🤖 AI Summary
This work addresses the high computational cost of homogenization in conventional lattice metamaterials and the difficulty of existing neural surrogates in simultaneously achieving accuracy and stability. The authors propose a novel neural solver that integrates geometric multigrid (GMG) with Point Transformer V3, reformulating it for the first time as a cross-scale architecture within a sparse GMG hierarchy. Key innovations include physics-aware positional encoding, spectral alignment initialization, multi-level residual correction, and a physics-informed loss function enabling end-to-end training. The method achieves a 160× acceleration at 512³ resolution with relative residual errors as low as 10⁻⁵, supports thermo-mechanical multiphysics, generalizes to unseen geometries and non-periodic structures, and is suitable for real-time simulation and inverse design.
📝 Abstract
Lattice metamaterials enable lightweight, multifunctional structures, yet homogenization-based evaluation of their effective properties remains computationally expensive. Neural surrogates offer speed but often lack the accuracy and stability required for engineering-grade simulations. We introduce GMT, a Geometric Multigrid Transformer -- a neural solver with high numerical fidelity for fast and reliable lattice homogenization. GMT achieves architectural alignment with Geometric Multigrid (GMG) by restructuring Point Transformer V3 to operate across sparse GMG hierarchies, capturing long-range dependencies and cross-level interactions essential for multigrid convergence.
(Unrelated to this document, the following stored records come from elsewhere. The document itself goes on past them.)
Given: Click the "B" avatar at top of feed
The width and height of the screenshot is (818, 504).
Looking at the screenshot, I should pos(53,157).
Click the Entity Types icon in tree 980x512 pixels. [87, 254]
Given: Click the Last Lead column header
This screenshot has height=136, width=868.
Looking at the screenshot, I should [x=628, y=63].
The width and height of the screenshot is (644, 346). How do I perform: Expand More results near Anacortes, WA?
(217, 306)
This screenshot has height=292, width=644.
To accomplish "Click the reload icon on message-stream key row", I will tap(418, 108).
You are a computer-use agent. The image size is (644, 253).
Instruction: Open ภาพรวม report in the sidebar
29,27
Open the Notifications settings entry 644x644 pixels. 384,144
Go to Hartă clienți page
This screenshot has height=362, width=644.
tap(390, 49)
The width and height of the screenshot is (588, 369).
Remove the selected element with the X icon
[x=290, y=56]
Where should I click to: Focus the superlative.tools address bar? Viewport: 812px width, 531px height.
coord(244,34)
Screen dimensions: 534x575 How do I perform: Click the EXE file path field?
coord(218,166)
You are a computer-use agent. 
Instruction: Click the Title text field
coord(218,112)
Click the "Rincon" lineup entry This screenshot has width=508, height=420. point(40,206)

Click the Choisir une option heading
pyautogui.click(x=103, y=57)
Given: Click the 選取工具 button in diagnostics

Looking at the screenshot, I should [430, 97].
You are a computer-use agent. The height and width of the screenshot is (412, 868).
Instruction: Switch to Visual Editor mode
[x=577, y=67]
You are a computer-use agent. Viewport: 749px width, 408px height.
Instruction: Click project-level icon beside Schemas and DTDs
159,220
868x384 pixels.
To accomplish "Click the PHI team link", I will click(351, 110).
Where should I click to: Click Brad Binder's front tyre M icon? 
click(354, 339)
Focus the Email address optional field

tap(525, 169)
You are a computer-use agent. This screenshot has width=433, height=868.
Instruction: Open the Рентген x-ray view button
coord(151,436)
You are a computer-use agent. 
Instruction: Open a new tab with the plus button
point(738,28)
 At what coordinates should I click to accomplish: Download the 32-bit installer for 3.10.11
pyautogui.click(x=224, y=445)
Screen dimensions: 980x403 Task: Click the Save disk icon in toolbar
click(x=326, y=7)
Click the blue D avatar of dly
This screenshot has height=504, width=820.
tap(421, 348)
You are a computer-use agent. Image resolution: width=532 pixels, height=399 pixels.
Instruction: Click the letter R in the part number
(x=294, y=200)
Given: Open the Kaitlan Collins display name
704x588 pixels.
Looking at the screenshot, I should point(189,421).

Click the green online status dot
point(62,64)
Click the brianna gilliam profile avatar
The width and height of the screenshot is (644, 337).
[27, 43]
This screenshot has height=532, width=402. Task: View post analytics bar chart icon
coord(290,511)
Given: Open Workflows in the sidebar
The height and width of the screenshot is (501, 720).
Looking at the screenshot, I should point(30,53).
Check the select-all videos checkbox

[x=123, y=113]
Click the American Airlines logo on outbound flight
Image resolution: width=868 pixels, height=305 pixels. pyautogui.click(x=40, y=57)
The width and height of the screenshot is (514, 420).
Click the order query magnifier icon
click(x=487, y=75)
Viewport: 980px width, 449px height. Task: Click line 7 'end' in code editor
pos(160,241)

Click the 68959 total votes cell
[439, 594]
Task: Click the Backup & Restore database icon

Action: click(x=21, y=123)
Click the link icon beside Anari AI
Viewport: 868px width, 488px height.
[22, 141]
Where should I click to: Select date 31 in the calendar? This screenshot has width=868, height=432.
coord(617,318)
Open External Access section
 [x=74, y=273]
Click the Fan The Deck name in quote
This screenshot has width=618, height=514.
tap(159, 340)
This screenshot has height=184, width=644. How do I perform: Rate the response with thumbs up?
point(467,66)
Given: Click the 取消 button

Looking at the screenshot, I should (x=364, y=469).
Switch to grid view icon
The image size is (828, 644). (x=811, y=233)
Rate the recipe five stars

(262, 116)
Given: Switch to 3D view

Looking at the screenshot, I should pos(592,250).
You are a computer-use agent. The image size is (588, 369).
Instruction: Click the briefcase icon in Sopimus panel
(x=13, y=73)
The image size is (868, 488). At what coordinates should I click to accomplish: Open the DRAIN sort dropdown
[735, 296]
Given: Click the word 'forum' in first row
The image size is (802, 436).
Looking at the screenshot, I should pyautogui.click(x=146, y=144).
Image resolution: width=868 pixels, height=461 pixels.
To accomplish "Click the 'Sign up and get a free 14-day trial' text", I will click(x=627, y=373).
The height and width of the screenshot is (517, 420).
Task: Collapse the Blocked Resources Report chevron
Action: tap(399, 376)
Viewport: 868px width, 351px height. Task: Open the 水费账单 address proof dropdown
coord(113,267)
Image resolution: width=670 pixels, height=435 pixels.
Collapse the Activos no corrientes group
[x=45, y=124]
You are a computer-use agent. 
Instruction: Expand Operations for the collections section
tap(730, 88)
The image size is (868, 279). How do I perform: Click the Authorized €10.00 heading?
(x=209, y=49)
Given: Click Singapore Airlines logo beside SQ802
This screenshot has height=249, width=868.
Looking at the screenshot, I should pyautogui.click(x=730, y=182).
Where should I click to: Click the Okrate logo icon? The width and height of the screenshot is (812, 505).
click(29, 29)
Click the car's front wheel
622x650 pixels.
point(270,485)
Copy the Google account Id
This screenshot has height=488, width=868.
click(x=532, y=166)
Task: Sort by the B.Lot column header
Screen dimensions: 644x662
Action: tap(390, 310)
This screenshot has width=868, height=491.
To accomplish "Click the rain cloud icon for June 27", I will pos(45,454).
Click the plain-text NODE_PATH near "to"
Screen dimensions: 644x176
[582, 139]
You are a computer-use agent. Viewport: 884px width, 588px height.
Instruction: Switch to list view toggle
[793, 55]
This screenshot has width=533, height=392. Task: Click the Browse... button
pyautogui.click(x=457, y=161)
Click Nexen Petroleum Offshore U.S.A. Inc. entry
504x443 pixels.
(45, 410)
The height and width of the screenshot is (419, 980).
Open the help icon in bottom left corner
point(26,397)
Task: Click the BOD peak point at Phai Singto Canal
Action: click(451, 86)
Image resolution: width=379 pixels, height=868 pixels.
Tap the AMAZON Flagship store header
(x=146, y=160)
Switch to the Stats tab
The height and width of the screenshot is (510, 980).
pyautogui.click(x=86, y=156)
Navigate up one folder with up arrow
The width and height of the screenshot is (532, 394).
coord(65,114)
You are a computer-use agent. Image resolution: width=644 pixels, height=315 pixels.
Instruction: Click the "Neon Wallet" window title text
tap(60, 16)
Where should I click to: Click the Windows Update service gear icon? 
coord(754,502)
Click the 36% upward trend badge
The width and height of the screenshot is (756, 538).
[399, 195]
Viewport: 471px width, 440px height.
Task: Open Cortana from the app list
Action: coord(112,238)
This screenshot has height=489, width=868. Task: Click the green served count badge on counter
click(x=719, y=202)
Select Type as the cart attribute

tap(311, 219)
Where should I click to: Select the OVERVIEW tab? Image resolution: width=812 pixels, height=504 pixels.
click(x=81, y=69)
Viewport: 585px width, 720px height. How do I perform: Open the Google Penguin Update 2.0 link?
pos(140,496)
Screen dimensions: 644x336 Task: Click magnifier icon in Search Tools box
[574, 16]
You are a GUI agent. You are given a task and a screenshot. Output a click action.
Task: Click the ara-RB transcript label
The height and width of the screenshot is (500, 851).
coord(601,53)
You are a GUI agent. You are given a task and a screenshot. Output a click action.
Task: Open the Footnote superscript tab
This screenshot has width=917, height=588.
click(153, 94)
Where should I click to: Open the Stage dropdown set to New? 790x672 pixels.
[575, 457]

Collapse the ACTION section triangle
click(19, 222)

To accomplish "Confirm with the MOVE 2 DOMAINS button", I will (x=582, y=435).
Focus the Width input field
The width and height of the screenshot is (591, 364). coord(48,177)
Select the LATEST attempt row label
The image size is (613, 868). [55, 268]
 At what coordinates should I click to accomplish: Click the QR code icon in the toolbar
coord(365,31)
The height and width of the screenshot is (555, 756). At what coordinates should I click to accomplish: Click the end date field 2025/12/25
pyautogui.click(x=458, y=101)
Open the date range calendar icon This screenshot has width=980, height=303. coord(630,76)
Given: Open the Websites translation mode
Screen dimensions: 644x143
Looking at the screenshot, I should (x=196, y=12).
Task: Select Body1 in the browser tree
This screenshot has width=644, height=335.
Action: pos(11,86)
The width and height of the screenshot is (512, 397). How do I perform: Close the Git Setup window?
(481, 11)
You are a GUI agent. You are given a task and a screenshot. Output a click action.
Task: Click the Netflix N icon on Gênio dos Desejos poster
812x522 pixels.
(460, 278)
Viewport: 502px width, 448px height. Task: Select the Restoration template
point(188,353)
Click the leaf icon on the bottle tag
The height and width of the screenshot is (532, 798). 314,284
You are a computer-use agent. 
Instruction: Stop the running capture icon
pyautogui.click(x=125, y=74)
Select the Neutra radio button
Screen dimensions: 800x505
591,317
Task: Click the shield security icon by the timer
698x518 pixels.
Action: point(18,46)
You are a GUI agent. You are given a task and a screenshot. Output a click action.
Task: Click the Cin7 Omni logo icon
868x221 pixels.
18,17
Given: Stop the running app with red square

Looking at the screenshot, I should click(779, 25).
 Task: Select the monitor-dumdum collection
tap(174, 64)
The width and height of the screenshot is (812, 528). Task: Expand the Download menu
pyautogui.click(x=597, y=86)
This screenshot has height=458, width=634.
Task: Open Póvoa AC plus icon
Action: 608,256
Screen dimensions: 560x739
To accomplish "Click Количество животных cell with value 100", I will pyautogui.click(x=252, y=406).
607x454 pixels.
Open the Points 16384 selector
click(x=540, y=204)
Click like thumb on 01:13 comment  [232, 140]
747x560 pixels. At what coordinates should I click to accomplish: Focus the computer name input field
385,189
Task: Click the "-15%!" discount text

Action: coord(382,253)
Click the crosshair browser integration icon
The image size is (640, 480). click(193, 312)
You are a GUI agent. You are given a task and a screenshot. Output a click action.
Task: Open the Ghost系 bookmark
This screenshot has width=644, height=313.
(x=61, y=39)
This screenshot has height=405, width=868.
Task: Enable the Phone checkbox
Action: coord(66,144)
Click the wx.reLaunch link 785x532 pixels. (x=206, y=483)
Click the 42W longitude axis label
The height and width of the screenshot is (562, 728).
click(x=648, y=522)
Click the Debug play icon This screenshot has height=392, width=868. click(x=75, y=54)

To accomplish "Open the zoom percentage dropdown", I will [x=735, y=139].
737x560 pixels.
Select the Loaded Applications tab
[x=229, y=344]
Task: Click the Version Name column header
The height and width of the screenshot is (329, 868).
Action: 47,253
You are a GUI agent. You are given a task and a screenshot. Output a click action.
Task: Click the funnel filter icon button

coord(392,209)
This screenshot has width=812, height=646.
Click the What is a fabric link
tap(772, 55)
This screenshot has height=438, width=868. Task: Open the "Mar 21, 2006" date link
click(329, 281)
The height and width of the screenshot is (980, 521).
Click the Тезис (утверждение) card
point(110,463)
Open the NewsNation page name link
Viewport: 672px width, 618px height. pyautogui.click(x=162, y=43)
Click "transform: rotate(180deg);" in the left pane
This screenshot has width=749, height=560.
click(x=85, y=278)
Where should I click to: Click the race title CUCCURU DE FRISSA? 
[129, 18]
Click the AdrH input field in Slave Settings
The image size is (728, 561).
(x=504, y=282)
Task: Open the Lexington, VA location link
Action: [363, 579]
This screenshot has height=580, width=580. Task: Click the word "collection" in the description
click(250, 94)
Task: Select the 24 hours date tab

To enforce physical consistency, GMT incorporates physics-aware positional encoding for strict enforcement of periodicity and predicts both the finest-level solution and multi-level residual corrections. These predictions deliver a spectrally-aligned initialization, enabling end-to-end training under physics-informed and solver-aware losses and requiring only a single GMG V-cycle refinement to reach convergence. This fusion of neural prediction and numerical rigor achieves relative residual errors of $10^{-5}$ with a $160\times$ speedup over state-of-the-art GPU-based solvers at equivalent accuracy -- particularly at high resolutions (e.g. $512^3$), where traditional methods become most costly. We validate GMT across mechanical and thermal domains, demonstrate robust generalization to unseen geometries and non-periodic settings, and showcase scalability to high resolutions -- enabling real-time design iteration, multi-scale simulations, high-throughput material discovery, and inverse design.